*This problem is the hard version of the Token (Easy) problem. The hard version of the problem includes the variable \(\mathbf{K}\).*

Ada wants to buy \(\mathbf{N}\) different kinds of products. She is going to buy i'th product \(\mathbf{a_i}\) times. The owner of the wholesale store offers Ada, a great plan. Here's the plan:

The store owner gives Ada \(\mathbf{K^N}\) points. Ada will choose the unit price of each product, and it will be a positive integer. Selecting \(\mathbf{X}\) \((1\leq \mathbf{X}\leq\mathbf{N}\), \(\mathbf{X}\)∈ \(Z^{+}\)) as the unit price for a product, will cost Ada \(\mathbf{K^{(N-X)}}\) points. Ada can use her points as she wishes, provided that these rules are followed.
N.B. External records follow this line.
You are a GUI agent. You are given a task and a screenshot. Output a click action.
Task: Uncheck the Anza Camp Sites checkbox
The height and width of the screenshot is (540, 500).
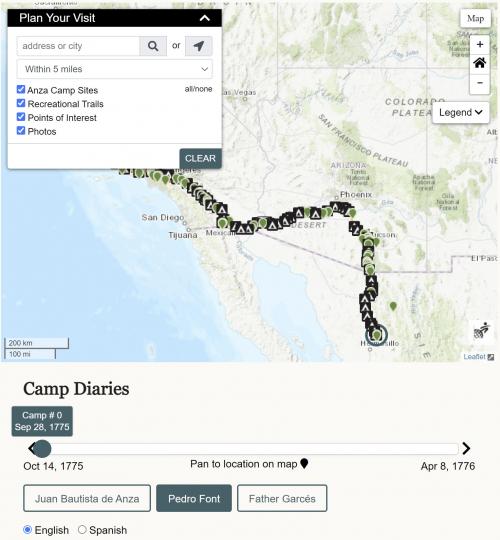[x=21, y=90]
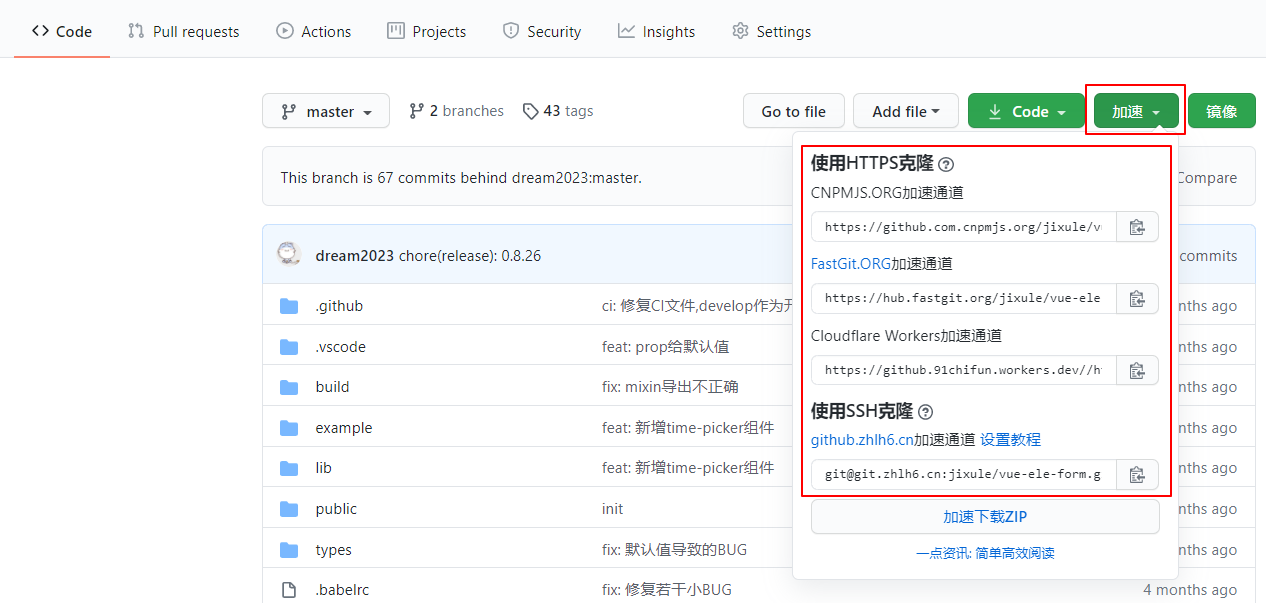Click the .babelrc file icon
1266x603 pixels.
[289, 589]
What is the minimum total cost Ada should pay to buy all the products she needs?

#### Input

- The first line contains 2 integers:
- \(\mathbf{K}\leq\mathbf{N}\leq10^5\) (Number of different kinds of products Ada wants to buy)
- \(2\leq\mathbf{K}\leq 100\) (Base of Ada's total points)

- The second line contains \(\mathbf{N}\) integers:
- \(1\leq\mathbf{a_i}\leq10^5\) (Amount of product i Ada wants to buy)

#### Output

1 positive integer (minimum price to pay)

#### Example

Input:

```
7 2
3 10 3 5 21 8 15
```

Output:

`165`

Input:

```
7 3
3 10 3 5 21 8 15
```

Output:

`105`

#### Explanation

##### 1st Input

Ada has a total of \(2^{7}=128\) points.

- unit price for 1st product(\(a_i=3\)) was chosen as 4. \(2^{7-4}=8\) points has been used. 120 left.
- unit price for 2nd product(\(a_i=10\)) was chosen as 3. \(2^{7-3}=16\) points has been used. 104 left.
- unit price for 3rd product(\(a_i=3\)) was chosen as 4. \(2^{7-4}=8\) points has been used. 96 left.
- unit price for 4th product(\(a_i=5\)) was chosen as 3. \(2^{7-3}=16\) points has been used. 80 left.
- unit price for 5th product(\(a_i=21\)) was chosen as 2. \(2^{7-2}=32\) points has been used. 48 left.
- unit price for 6th product(\(a_i=8\)) was chosen as 3. \(2^{7-3}=16\) points has been used. 32 left.
- unit price for 7th product(\(a_i=15\)) was chosen as 2. \(2^{7-2}=32\) points has been used. 0 left.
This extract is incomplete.